§ Directions
Find each line below where the word "computer" occurs, and copy it.

___ Data provided

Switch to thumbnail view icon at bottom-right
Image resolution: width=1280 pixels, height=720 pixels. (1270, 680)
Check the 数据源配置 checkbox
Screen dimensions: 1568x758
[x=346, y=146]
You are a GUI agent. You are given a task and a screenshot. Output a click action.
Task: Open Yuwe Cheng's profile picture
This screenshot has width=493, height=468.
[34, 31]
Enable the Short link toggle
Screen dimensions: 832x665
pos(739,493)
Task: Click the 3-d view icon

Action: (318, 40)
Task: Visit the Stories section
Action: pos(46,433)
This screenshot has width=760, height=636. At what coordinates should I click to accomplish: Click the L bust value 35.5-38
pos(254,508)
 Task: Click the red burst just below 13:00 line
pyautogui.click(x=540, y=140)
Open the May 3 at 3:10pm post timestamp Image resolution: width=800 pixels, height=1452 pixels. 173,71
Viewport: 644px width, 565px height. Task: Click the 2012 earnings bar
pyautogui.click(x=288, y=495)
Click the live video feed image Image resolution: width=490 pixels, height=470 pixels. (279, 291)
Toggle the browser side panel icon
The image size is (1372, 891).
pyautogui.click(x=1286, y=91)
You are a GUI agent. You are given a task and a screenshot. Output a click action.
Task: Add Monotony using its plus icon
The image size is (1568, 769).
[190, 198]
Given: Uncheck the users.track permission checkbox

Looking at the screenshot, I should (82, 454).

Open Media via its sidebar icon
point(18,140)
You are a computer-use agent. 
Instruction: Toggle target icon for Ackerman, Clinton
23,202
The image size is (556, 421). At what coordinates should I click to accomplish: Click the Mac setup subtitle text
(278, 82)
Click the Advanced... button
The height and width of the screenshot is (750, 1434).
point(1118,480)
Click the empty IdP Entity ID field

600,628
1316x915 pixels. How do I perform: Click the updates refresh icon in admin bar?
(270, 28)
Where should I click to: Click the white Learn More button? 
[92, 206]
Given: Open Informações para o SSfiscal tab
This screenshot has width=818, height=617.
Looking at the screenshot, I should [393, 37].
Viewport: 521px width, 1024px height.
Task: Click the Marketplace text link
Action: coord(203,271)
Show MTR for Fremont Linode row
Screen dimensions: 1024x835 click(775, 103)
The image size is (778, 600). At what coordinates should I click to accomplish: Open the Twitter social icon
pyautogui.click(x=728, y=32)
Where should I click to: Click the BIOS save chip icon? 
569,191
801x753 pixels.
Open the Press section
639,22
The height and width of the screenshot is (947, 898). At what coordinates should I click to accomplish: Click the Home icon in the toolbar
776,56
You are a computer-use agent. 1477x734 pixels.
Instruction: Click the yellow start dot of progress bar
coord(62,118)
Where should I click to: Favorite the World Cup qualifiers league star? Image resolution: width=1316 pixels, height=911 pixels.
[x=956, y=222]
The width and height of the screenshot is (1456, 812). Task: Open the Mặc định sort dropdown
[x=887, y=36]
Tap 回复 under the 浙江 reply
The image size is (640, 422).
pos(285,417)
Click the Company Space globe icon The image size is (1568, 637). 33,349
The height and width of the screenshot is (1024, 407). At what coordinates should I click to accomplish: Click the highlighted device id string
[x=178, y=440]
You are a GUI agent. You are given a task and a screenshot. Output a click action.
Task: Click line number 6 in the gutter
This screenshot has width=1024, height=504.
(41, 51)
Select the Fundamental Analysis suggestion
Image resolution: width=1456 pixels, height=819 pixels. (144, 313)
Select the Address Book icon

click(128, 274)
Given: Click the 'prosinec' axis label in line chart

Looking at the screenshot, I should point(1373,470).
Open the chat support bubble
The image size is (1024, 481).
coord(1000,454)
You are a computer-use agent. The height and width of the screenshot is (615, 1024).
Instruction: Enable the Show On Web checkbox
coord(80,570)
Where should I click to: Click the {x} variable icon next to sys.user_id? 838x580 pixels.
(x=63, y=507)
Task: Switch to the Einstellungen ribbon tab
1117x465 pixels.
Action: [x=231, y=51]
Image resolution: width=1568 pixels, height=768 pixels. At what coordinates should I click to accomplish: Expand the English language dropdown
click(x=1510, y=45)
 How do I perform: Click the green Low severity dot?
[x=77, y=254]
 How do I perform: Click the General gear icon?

______

§ Reply
You are a computer-use agent. 
You are a computer-use agent. 1477x734 pixels.
You are a computer-use agent. The height and width of the screenshot is (615, 1024).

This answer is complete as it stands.